Higgsfield’s model-selection feature is a small concrete example of what that looks like. Different shots want different models — Seedance for identity-preserving b-roll, Kling for cinematic motion, others for marketing-style ads. I don’t have to know any of that. I never have to learn eight different APIs. The skill calls into Higgsfield, Higgsfield picks the right model. That’s the specialist doing its job: being the best at media, including the parts I don’t want to think about.

Focus on specialized intelligence. Delegate everything generic to the agent. That’s Higgsfield’s bet, and every specialist worth using will make the same bet. Trying to build a chat interface that competes with Claude or ChatGPT is not a fight worth picking.

So the new shape of AI products is this. The agent is the operating system. MCP is how specialized services plug into it.
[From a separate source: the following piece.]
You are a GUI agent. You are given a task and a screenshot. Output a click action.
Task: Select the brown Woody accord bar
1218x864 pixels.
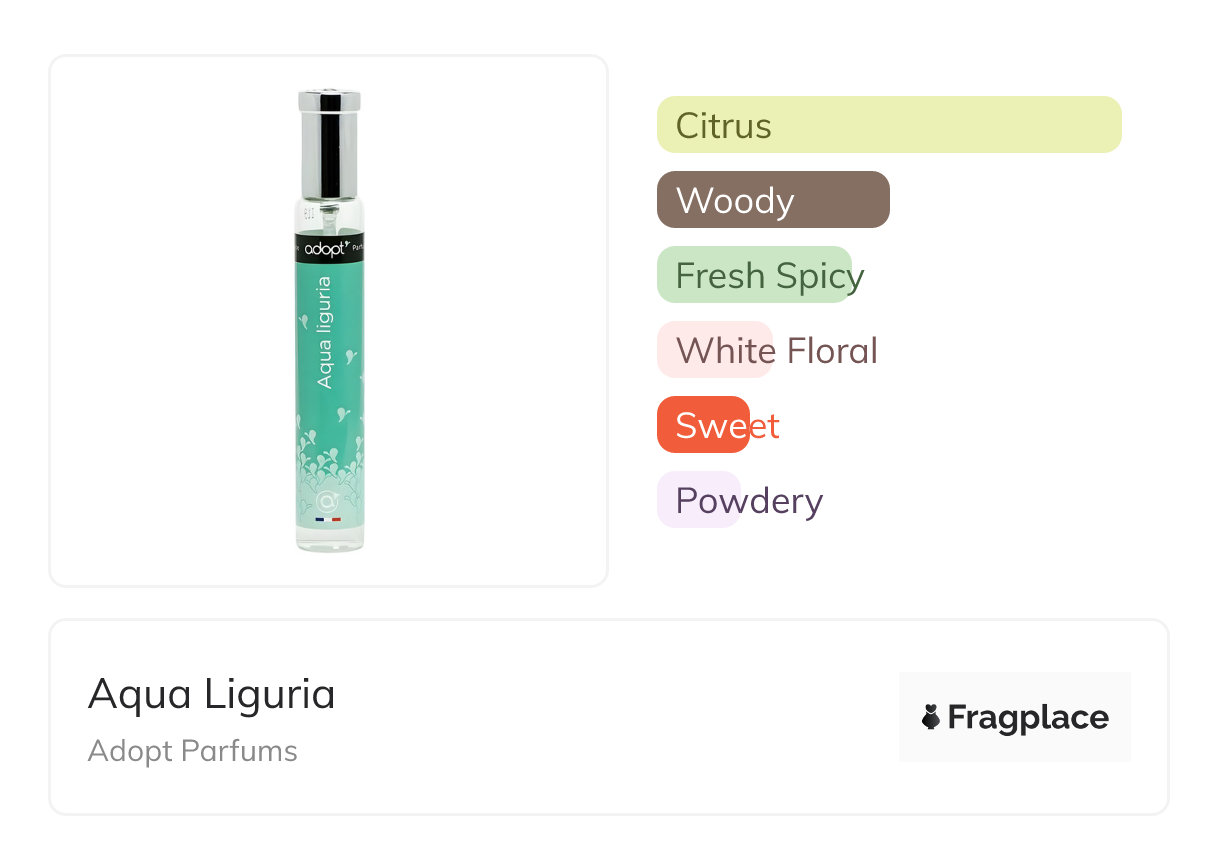click(772, 200)
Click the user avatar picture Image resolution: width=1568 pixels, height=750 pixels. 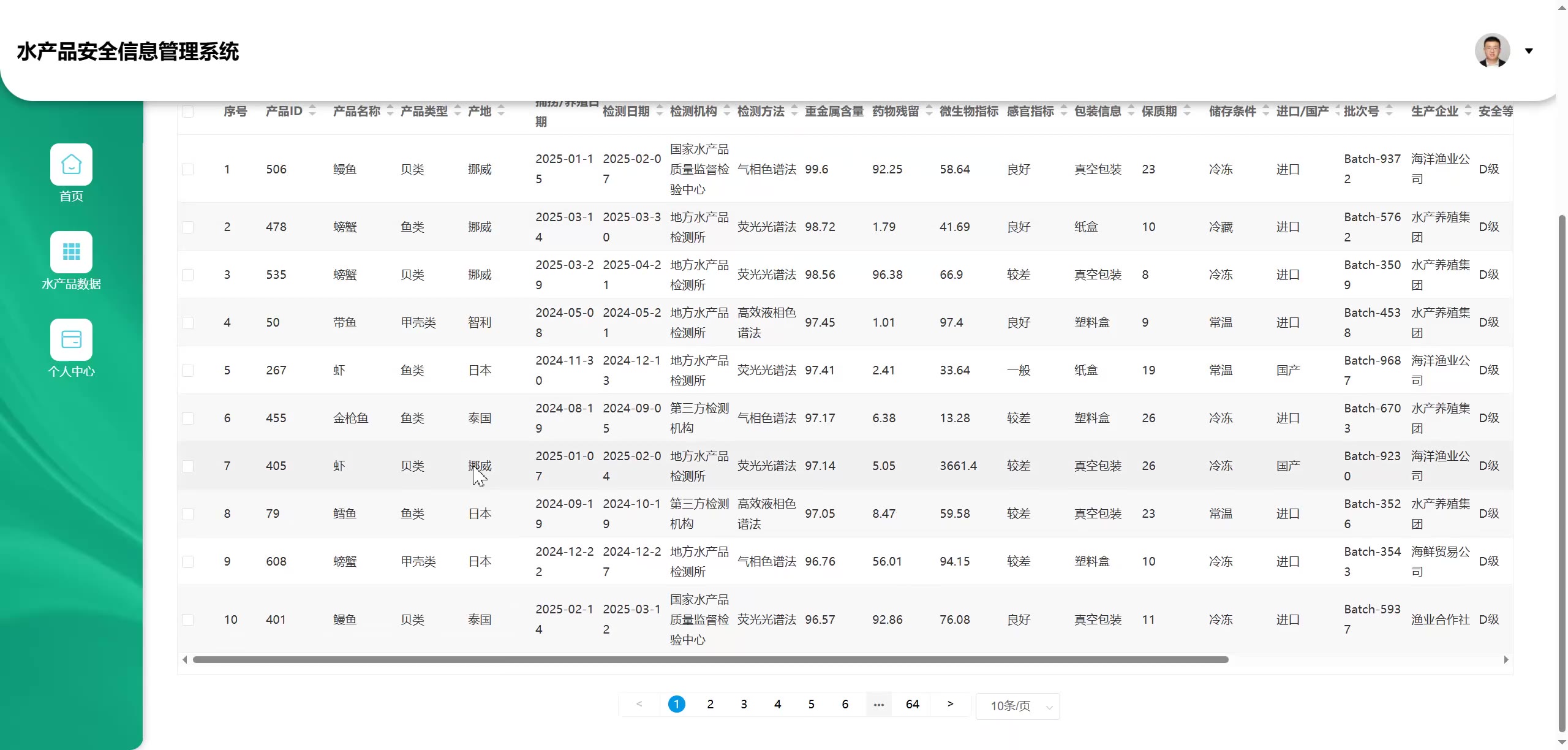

The recipe is straightforward. A proper agent — terminal, IDE, or desktop, doesn’t matter which — combined with your local files (project, manuscript, git state), remote capabilities plugged in via MCP, and skills that turn ad-hoc prompts into repeatable workflows. In this video specifically: the local file was a manuscript, the remote capability was Higgsfield, the skill was manuscript-broll-suggest, the agent was Claude Code, and the orchestrator was me. That’s the pattern.

Generic browser chats like Claude.ai and ChatGPT can technically do most of this. They support MCPs, you can give them tools. They just suck at it. No clean view of your files, no composition with the rest of your machine, and the loop gets clumsy fast. Single-purpose web tools — Higgsfield’s own UI, every other media service with a chat panel — suck even more. Locked to one specialty, no escape hatch when the work needs to combine with anything else.

One last thought.

People always ask whether this stuff is going to replace creative professionals. Maybe not today. But givfe it a bit of time and yeah, it will. Same way it’s already replacing parts of what software developers used to do. Some of us — at least some of us — are already specialized orchestrators. Managers, really. We don’t write the code anymore; we manage the AI agent that does. And that shape is coming for every profession where the work involves generating something. Writers, designers, journalists, marketers. They’re going to be orchestrators too.

So the real question isn’t whether the change happens. The real question is which side of it you end up on. You’re either an orchestrator — sitting next to your files, running a proper agent, plugging in the specialized capabilities you need — or you’re whoever those orchestrators replace.